While Brackman was taking her kids to school on Thursday morning, she noticed a "bunch of packages" stacked in the farm stand that were not addressed to her or match any of the mailboxes outside.
"I mean there was a package from Anthropologie and I was like, 'I mean that could be for me.' But it wasn't," Brackman said. "They were all for residents who lived down the road from here."
Brackman has a theory about how the seven parcels ended up at the farm stand.
"I'm guessing somebody was delivering and got tired of delivering at night and just decided to dump them," Brackman said. "I don't know if they planned to come back in the morning and pick them."
One of the owners of the packages received a delivery notification with a photo of the package in the farm stand, leading to confusion.
"I did have one of the people who was missing a package say that they had gotten a delivery notification with a photo of the package in the farm stand — and they were very confused because you know that's not their property," Brackman explained.
So she paused farm stand operations for a moment of seasonal goodwill.
"And just figured I'd be a Santa's elf for a moment and help out," she said.
Brackman shared the news across social media, adding the names of the package recipients and their street addresses, inviting anyone who recognized the names to claim their packages.

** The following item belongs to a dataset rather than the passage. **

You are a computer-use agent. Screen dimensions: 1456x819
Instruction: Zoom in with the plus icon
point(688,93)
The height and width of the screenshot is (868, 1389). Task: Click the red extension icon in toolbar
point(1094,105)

"Facebook came through and people were tagging people that they knew," Brackman said. "I wrote their name and the street they lived on and was like, 'Hey, if you are this person or know this person and are missing a package, I've got it. It's safe.'"
Brackman said the packages were picked up by their owners in "a day, honestly."
She admitted she was a bit flummoxed by some people's reactions to her good deed.
"I was surprised at how many people were surprised that I was doing the right thing by the packages," Brackman said. "I guess this day and age people just anticipate bad intentions... But it's somebody's hard-earned money, it's somebody's Christmas gift. I wanted to make sure that things went to their rightful owners."